## EXTRAIT DU TEXTE:
○ ○ ○ ○
Joseph, c’était aussi la fidélité monacale. Il me disait qu’à 18h, il devait être en famille, quoiqu’il advienne ! La famille et l’amitié, c’était sacré !

(…) J’ai eu l’honneur de marcher avec toi, avec quelques personnes courageuses, triées sur le volet, pour appeler nos compatriotes à un sursaut d’humanité et compatir avec les victimes de ces barbaries. Tu t’en vas alors que notre combat n’était pas encore gagné. Mais je suis sûr que tu continueras à appuyer ces projets qui nous passionnaient tant : la reconnaissance du génocide Hutu de 1972, la béatification de l’abbé Michel Kayoya et des enfants de Buta, la commémoration commune de toutes les victimes hutu, tutsi, twa, ganwa et expatriées…que connaît le Burundi.

Extrait du discours d’Antoine Kaburahe

(…) En Suisse, Joseph va d’abord faire un diplôme en philosophie, mais surtout il va étudier le journalisme. Je pense que c’est le métier qui correspondait le plus à sa personne, à ses valeurs. Joseph avait ancré en lui ce journalisme authentique basé sur le respect des faits, la vérité, l’intégrité. Un journalisme très courageux. (…)
○ ○ ○ ○
## LIGNES FOURNIES:
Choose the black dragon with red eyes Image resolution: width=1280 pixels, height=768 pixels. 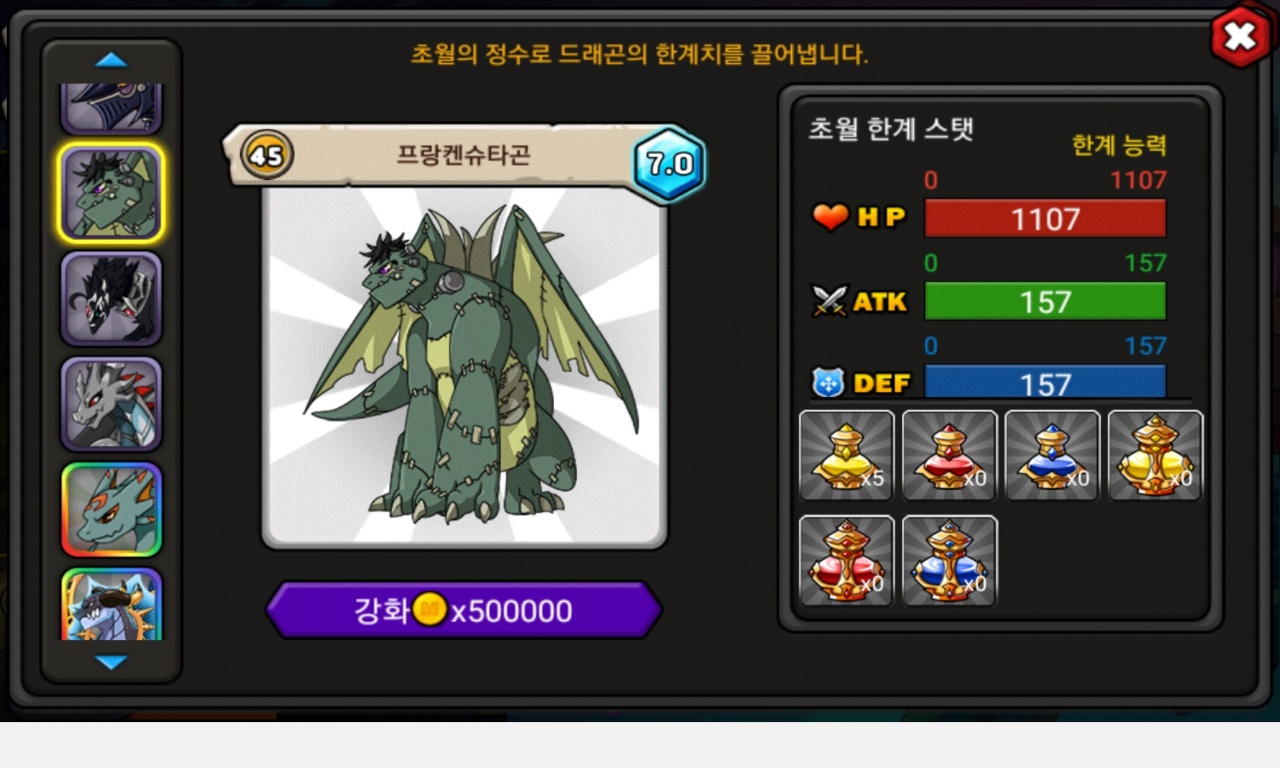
○ ○ ○ ○
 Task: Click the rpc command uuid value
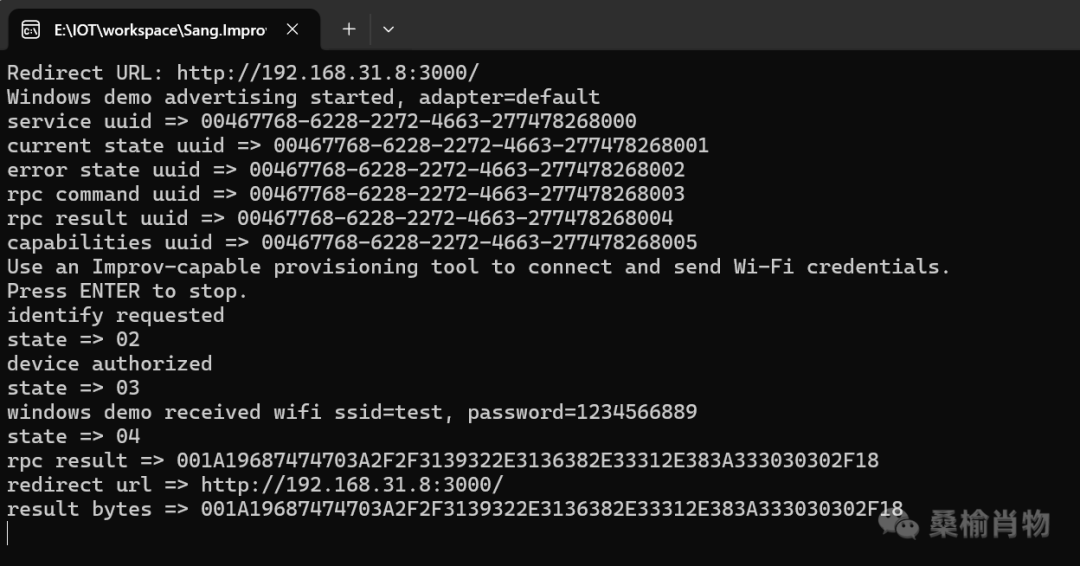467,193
○ ○ ○ ○
## PROBLÈMES:
[1] Relevez, dans l'hommage à Joseph, toutes les catégories de victimes que doit réunir la commémoration commune.
[2] Prolongez l'hommage à Joseph après sa dernière phrase, s'il vous plaît.

## CORRIGÉ DES EXERCICES:
[1] hutu, tutsi, twa, ganwa, expatriées

[2]
La vie de Joseph n’a pas été un long fleuve tranquille, il a vécu beaucoup de souffrances , une vie marquée par l’exil. Il a perdu beaucoup d’amis, de proches, mais ce qui est extraordinaire, toutes ces tragédies n’ont pas pollué son idéal humaniste. Au contraire, les souffrances l’ont rapproché de ceux qui souffrent. Rien de ce qui est humain ne lui était étranger, il était l’ami, le frère de l’homme qui souffre. (…)

Pour moi, c’était un homme qui se jouait de toutes les barrières communautaires et les frontières géographiques. Il était à l’aise avec tout le monde. Un homme d’ouverture, universel.

Cher Joseph tu resteras pour toujours notre « Président ». Merci pour tout.